■ Exercise description ■
For the word "computer", state how many lines of the data include it. Respond with the number only.

Exercise inputs Block Start

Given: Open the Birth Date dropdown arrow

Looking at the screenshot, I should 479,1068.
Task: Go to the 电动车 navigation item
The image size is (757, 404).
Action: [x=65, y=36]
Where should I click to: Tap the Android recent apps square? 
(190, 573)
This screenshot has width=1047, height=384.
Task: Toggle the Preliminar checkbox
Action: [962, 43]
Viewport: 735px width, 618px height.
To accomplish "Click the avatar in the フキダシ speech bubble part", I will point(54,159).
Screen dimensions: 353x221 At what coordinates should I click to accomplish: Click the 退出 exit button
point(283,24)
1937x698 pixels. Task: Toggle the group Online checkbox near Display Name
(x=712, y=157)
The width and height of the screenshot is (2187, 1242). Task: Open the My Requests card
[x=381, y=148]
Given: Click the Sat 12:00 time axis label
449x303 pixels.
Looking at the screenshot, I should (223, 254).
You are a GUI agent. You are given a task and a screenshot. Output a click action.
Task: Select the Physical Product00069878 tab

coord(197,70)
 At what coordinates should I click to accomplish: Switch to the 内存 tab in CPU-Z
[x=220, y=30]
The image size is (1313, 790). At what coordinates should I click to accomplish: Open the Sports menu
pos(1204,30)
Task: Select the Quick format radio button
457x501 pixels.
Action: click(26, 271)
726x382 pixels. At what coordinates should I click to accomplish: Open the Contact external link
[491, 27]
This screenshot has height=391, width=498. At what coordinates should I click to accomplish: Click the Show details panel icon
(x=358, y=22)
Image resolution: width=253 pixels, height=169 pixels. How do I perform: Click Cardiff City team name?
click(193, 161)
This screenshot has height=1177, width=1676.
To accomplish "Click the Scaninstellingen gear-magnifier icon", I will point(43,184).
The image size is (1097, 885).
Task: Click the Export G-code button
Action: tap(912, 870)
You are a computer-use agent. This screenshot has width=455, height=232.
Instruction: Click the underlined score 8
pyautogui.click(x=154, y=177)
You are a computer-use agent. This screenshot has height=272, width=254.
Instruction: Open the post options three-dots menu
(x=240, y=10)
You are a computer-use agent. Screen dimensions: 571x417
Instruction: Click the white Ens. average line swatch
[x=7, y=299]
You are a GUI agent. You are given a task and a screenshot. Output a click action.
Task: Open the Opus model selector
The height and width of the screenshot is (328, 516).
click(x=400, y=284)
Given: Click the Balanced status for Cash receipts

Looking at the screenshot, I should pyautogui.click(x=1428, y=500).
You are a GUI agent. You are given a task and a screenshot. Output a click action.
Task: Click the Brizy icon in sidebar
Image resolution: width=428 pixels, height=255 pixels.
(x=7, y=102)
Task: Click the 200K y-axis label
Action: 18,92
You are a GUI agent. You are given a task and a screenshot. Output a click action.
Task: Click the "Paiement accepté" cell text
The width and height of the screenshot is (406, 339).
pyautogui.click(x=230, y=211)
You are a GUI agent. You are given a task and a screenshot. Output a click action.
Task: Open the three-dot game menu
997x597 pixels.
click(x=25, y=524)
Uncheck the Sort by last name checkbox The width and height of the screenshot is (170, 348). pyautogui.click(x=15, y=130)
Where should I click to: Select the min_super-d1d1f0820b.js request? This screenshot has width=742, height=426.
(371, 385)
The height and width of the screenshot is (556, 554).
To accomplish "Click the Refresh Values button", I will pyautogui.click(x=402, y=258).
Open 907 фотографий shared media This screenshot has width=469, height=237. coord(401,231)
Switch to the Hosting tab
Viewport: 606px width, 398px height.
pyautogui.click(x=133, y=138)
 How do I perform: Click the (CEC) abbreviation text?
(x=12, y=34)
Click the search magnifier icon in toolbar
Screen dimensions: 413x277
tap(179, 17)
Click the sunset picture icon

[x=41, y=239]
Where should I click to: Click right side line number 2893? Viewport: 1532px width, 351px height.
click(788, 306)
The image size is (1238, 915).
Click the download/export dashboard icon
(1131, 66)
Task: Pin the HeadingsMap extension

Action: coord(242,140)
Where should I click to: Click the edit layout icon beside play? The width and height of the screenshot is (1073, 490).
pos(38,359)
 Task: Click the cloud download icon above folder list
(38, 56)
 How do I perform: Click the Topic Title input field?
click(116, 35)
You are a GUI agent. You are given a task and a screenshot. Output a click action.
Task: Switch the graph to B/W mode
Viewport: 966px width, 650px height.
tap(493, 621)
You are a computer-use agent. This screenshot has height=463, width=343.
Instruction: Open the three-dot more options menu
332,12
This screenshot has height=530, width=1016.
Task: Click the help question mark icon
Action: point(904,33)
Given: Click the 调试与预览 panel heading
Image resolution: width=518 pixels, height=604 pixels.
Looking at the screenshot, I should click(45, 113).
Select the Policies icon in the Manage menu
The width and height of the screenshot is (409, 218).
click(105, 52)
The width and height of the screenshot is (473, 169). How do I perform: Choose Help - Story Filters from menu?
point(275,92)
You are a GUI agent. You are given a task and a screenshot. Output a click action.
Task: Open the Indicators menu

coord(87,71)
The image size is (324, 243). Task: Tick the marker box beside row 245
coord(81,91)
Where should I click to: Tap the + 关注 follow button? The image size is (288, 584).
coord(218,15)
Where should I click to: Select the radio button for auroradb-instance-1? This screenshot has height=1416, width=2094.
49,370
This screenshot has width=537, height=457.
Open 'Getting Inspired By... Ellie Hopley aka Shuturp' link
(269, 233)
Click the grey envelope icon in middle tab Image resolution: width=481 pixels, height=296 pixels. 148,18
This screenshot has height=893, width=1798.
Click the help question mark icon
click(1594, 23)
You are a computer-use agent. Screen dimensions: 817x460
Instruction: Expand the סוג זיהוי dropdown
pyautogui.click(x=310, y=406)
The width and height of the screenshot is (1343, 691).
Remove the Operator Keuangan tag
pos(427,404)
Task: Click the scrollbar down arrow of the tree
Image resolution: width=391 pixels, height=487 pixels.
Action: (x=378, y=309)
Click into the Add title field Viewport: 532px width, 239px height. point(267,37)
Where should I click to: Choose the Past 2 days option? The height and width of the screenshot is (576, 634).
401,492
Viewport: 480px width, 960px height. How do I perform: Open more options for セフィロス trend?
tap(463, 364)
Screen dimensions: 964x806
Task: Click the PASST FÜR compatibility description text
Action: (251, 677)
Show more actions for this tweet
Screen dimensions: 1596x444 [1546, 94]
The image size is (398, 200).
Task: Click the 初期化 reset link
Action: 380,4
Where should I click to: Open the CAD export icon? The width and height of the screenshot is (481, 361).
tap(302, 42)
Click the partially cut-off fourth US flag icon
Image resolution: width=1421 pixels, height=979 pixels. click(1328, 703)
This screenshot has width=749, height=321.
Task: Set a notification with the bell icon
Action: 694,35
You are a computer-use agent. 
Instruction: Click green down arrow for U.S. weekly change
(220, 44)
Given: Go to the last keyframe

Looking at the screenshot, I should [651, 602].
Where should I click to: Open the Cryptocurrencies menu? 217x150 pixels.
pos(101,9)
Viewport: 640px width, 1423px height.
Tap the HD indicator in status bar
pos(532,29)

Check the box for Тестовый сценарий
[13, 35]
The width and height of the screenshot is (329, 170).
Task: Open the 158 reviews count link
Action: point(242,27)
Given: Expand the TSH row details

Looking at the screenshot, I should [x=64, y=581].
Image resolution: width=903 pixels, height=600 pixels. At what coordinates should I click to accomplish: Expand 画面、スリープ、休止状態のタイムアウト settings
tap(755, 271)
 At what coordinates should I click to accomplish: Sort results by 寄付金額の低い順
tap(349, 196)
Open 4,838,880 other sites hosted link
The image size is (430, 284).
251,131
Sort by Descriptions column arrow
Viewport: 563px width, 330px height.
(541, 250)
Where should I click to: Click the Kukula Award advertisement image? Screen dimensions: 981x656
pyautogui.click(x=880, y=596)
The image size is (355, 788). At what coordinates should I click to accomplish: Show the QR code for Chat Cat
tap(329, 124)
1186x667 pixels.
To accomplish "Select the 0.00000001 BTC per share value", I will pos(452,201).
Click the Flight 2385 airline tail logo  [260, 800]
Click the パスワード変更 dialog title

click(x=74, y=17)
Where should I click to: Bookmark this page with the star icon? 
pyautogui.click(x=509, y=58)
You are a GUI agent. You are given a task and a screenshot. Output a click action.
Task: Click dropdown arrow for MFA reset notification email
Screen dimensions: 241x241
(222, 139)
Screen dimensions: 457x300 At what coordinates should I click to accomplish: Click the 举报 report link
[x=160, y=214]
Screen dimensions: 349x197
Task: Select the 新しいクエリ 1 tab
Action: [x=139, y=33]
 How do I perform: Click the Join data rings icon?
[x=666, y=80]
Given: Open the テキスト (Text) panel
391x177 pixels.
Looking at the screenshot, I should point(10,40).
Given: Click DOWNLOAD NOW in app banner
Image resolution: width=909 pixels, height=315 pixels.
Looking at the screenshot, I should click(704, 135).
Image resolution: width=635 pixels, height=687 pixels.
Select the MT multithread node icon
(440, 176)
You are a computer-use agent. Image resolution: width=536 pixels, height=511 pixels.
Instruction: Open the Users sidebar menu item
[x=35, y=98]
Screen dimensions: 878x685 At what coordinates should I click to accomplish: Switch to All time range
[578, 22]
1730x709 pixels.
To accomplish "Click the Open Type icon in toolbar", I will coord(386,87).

Exercise inputs Block End

■ Result of the task ■
7